Red Sails in the Sunset is the fifth studio album by Australian group Midnight Oil which was released in October 1984 under the Columbia Records label. It was recorded and produced in Tokyo, Japan and is significant for becoming their first No. 1 album in Australia – it also entered the United States Billboard 200. The cover image, by Japanese artist Tsunehisa Kimura, depicts Sydney Harbour after a hypothetical nuclear strike. Some of its tracks were performed live in January 1985 at a Sydney Harbour Goat Island concert to celebrate radio station Triple J's 10th birthday, which was simulcast on ABC Television and subsequently re-broadcast on their then-Tuesday night music program Rock Arena. In 2004 the film footage later became part of a DVD album, Best of Both Worlds. Red Sails in the Sunset contains the only Midnight Oil tracks with lead vocals provided by their drummer Rob Hirst, "When the Generals Talk" and "Kosciusko". The album spawned two singles, "When the Generals Talk" and "Best of Both Worlds" but neither appeared on the Australian singles chart.

At the 1984 Countdown Music Awards, the album was nominated for Best Australian Album.

Background
Midnight Oil released Red Sails in the Sunset in October 1984. It was recorded in June to August in Japan, and was produced by Nick Launay, who had worked on their breakthrough album, 10, 9, 8, 7, 6, 5, 4, 3, 2, 1 (1982).
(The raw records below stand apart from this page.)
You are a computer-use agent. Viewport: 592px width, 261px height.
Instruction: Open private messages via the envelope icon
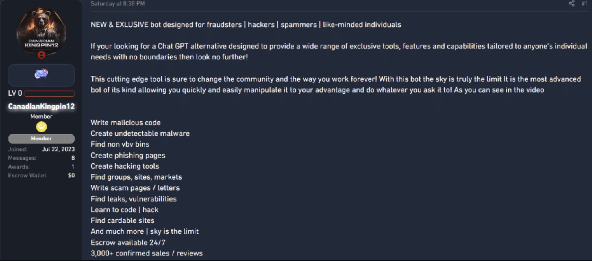(41, 75)
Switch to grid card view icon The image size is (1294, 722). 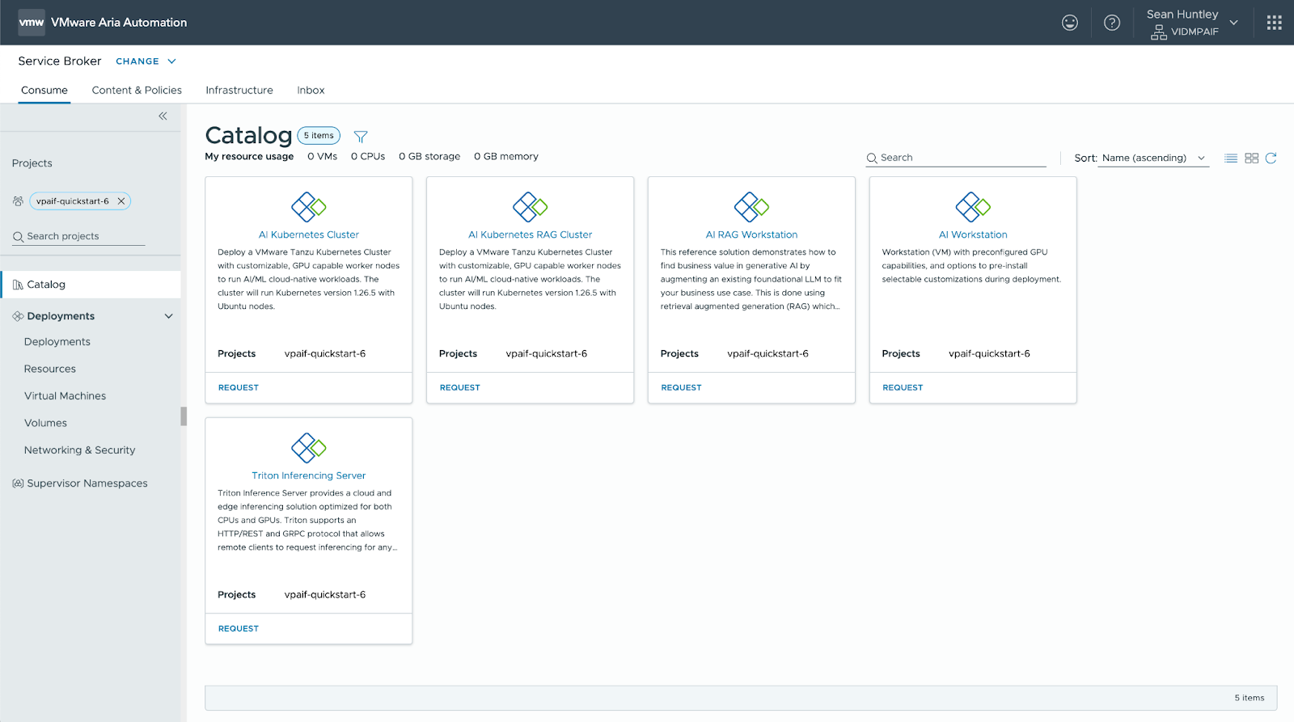click(1251, 158)
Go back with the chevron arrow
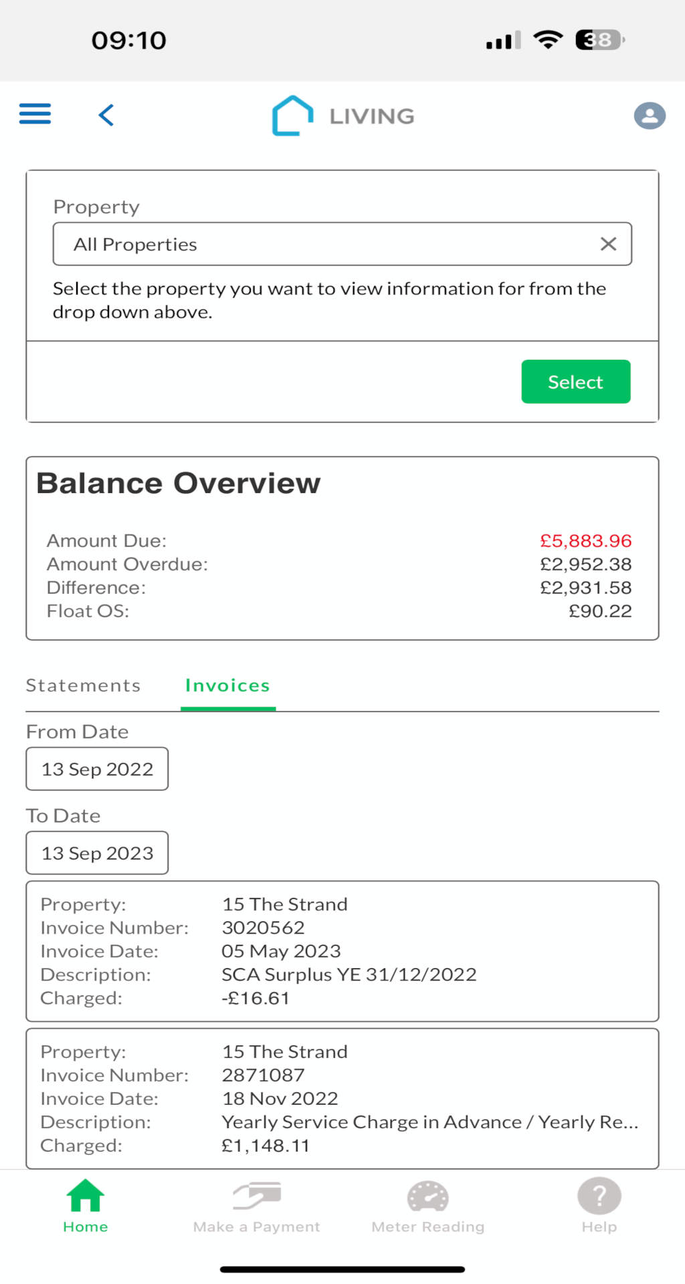This screenshot has width=685, height=1284. (x=106, y=115)
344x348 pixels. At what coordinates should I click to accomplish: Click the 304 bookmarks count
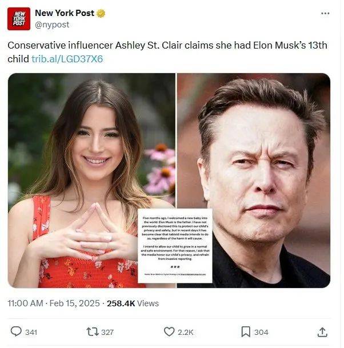pyautogui.click(x=261, y=332)
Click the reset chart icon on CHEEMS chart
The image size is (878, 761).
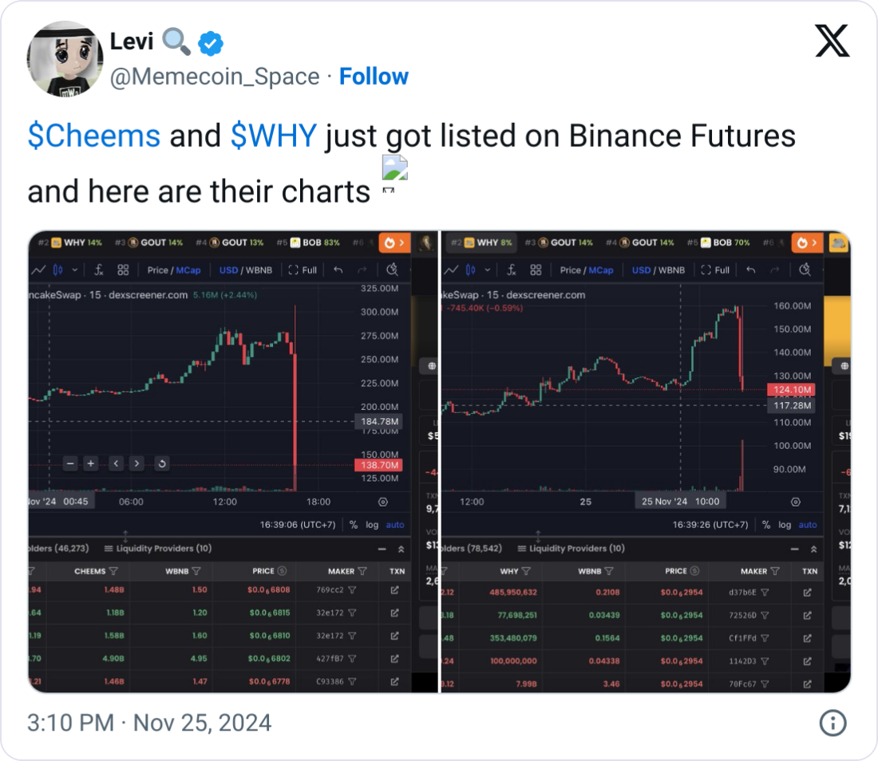[x=162, y=463]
Columbia asked the band to return to the studio and record a more commercial single that could chart in America, but the band refused.  Drummer Rob Hirst said that the band told Columbia to take it or leave it, and Columbia released the album as-is. It peaked at No. 1 for four weeks on the Australian charts, and charted on the Billboard 200. Singles from the album were also released in the United States and United Kingdom but had no chart success. Whilst the album showed an over-reliance on technical wizardry, their lyrical stance was positive. The band continued to expand their sound and explore themes of politics, consumerism, militarism, the threat of nuclear war and environmental issues.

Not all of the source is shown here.